Ginny jumped and peered through the shelves with an accusatory mask upon her face. Fortunately for Hermione, she looked only at eye level, not down at the floor where Hermione lay, nearly flattened by the force of the almighty sneeze.


Hermione heard the laughter of the group of girls and decided to take the opportunity to slink into a corner of her own and pretend to study until they’d left the library. She arrived at the table of her choice just as the last of the fifth year girls were exiting the door, Ginny among them. Though she was burning with anticipation she dared not open the scroll until she was in a private place, if this was as bad as she suspected she’d be in need of privacy. After a few moments of trying desperately to calm herself, she gathered her belongings and headed for the Gryffindor common room.


Ron was paging through all of his scrolls trying to find ‘that blasted essay for that rotten son of a privy-full of sour Manticore’s milk’, that was Severus Snape. He’d searched high and low for that damned bit of parchment. His belongings were strewn across the tops of three tables in the library. He opened, yet another, roll of parchment and stared at it strangely. It was written in tiny and immaculate script that put his large, untidy scrawl to shame. It clearly did not belong to him, but as he had no inkling as to whom it did belong to, he re-rolled it without bothering to take in the contents of what was written on it.


After another half an hour, Ron gave up on finding the essay and resolved that he’d start writing another tomorrow. With much commotion he gathered his mess of belongings and made his way to his room, he wasn’t feeling very well since Harry had conned him out of telling Hermione the truth.


Draco paged through his journal of sexual exploits and lay back with a smirk widening on his angelic face. There were only two girls in his year that he’d not managed to lure into his bed as yet. ‘As yet’, that was the operative phrase when one was speaking of the sensual arts and Draco Malfoy. He was confident that given the proper amount of time that there was no woman that he couldn’t have in anyway and everyway he wished.


He was God’s gift to the female population of Hogwarts, or at least those who were sixteen or over, one had to set limits. He was the very picture of male perfection, tall with soft flowing blond locks, eyes of a deeper blue than the deepest ocean, and the chiseled, statuesque body of a living Adonis. Perfection incarnate: living, breathing.


Only Mandy Brockelhurst, of Ravenclaw, a bookish but not undesirable girl who kept to herself most of the time and Hermione Granger remained. Of course Mandy would be no trouble at all, she might just keel over on the spot when he showed an interest in her. He’d have to be a bit more careful with her than he’d been with most of the others. She was definitely a case where he’d have to use the Room of Requirement.

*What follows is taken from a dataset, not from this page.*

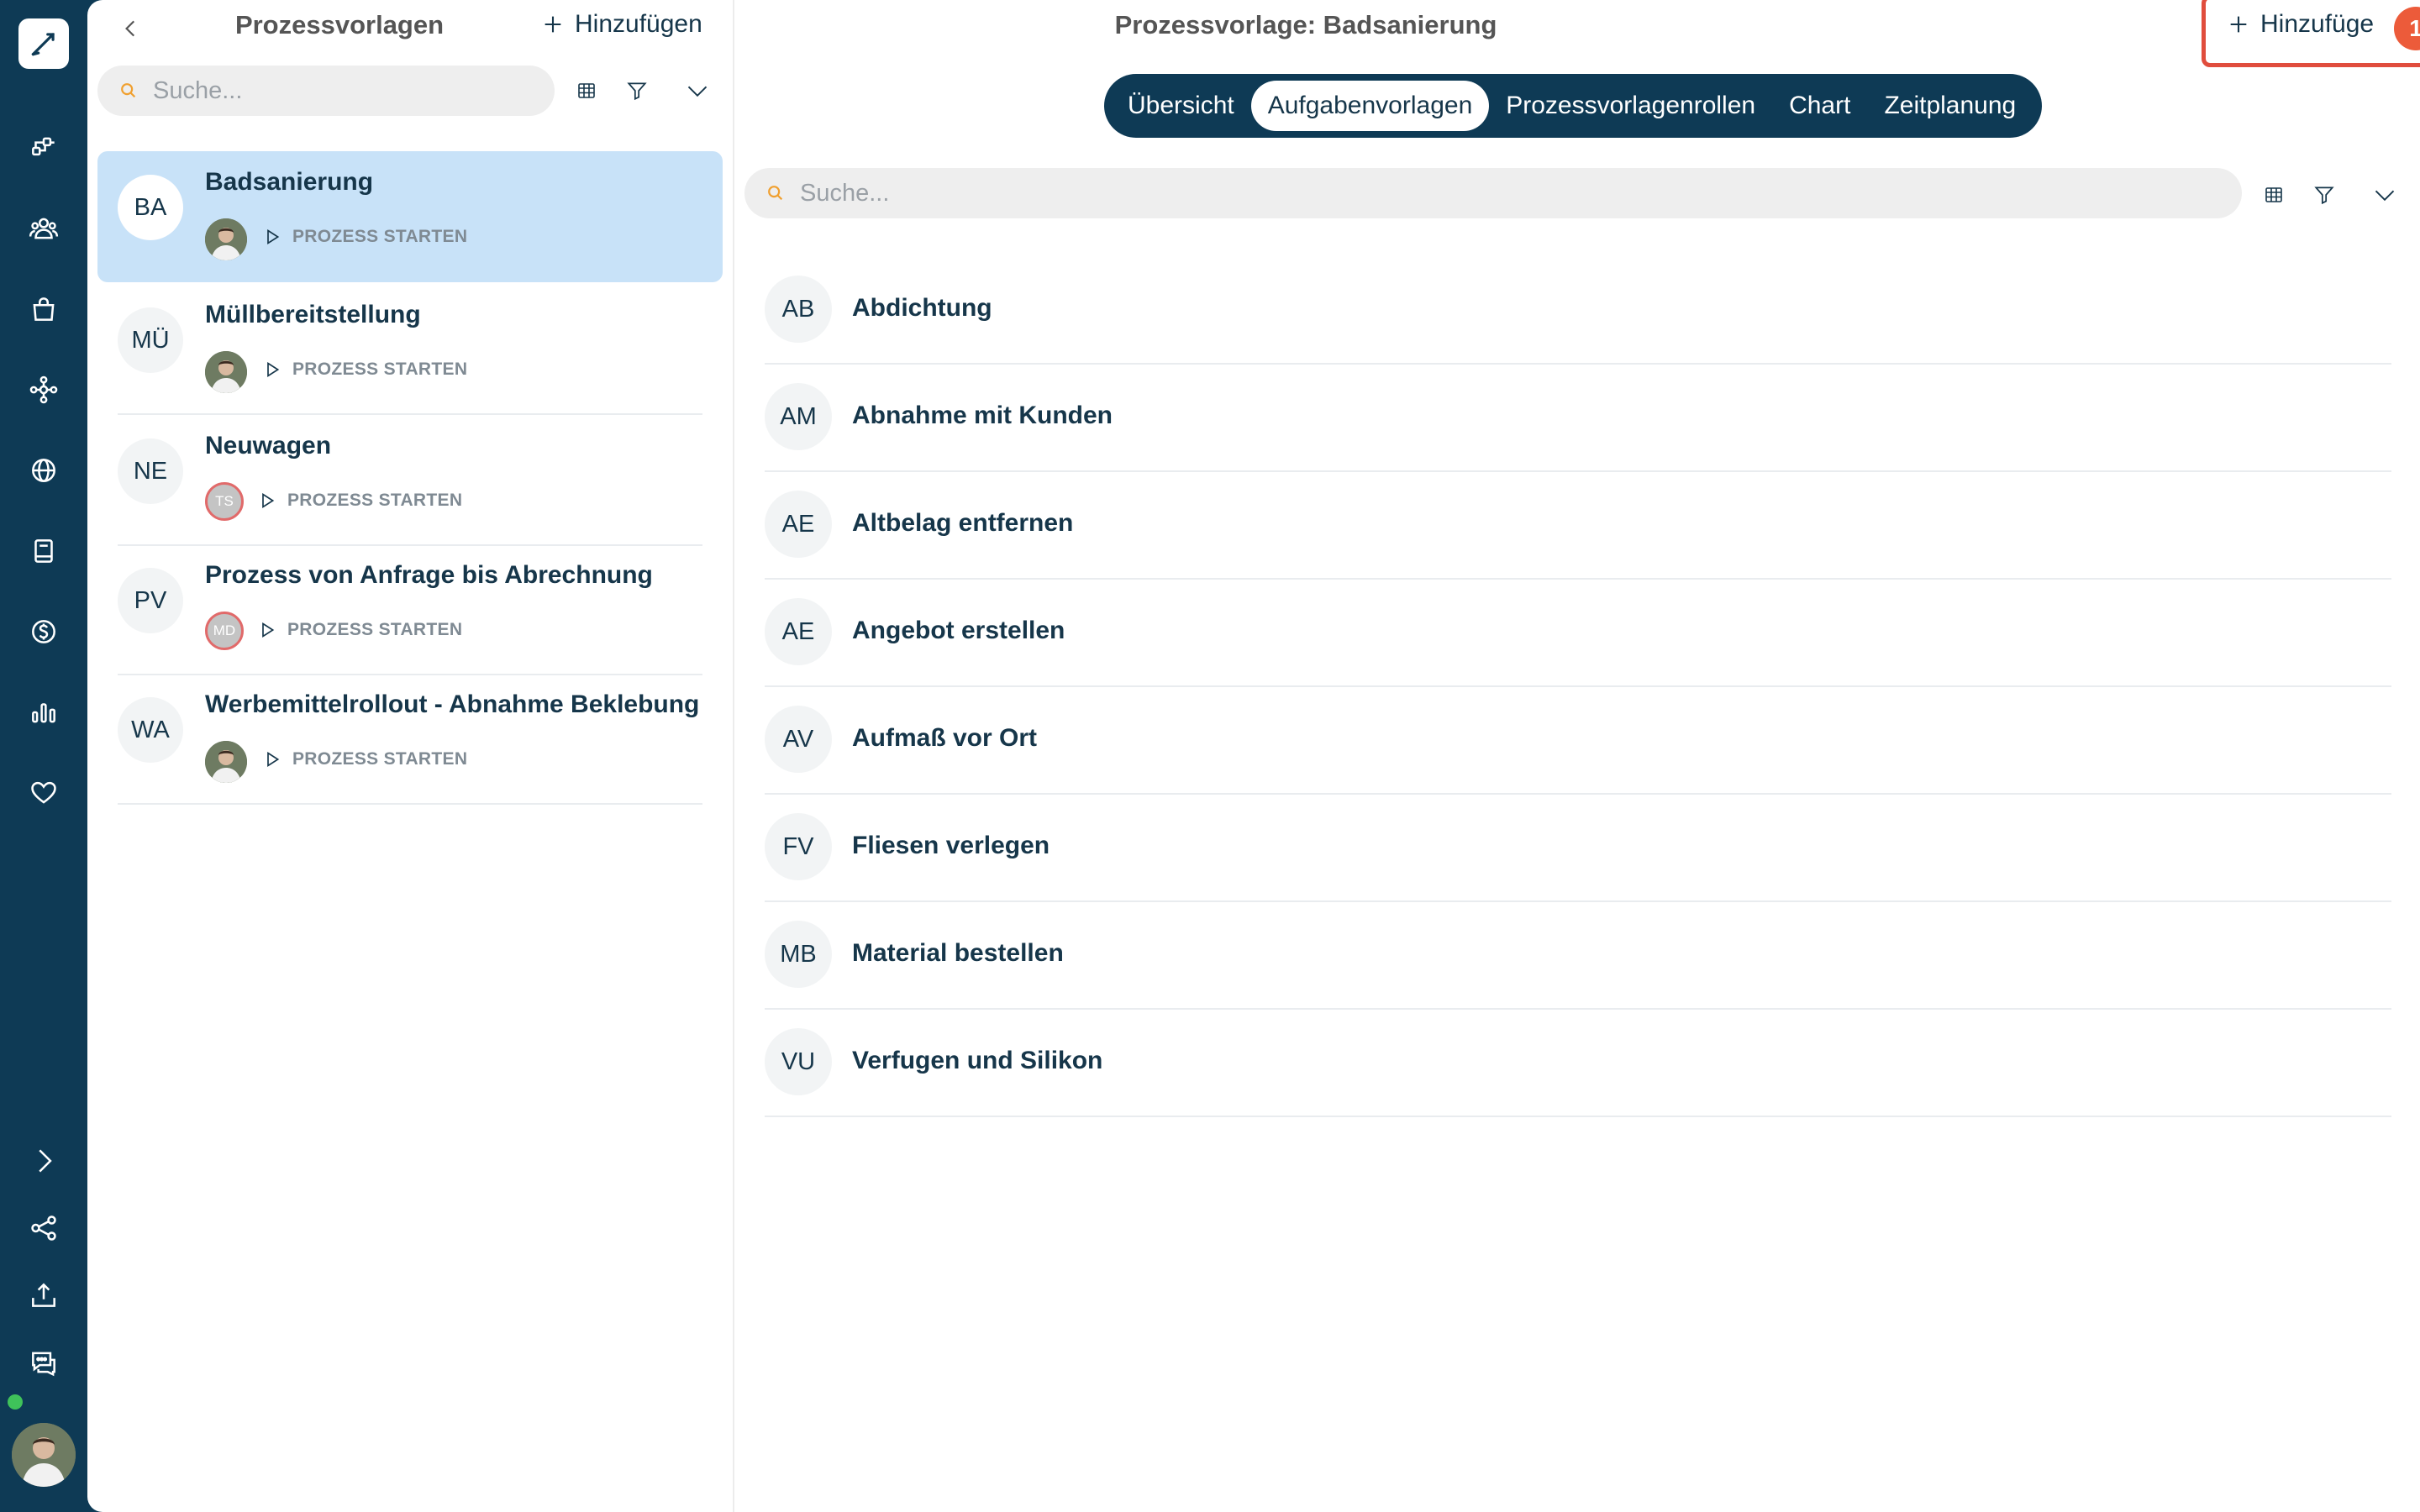 The height and width of the screenshot is (1512, 2420). What do you see at coordinates (268, 446) in the screenshot?
I see `template-title: Neuwagen` at bounding box center [268, 446].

Draco’s thoughts did not linger on Mandy; they turned to Hermione with a speed that Draco would have found unsettling had he realized it. As it was he did not. He stripped down to his skivvies and admired his fine form in the full-length mirror in his room. He was glad he was a man; else even he could not resist his own charms.


He lay down on his bed still thinking of Hermione. There was something about her that aroused him in a way that no other woman had. He told himself that it was not an attraction to her, but to the idea that he could and would break someone possessed of so strong a spirit. It was this lie, tiny at its inception, which would grow to betray him all too soon.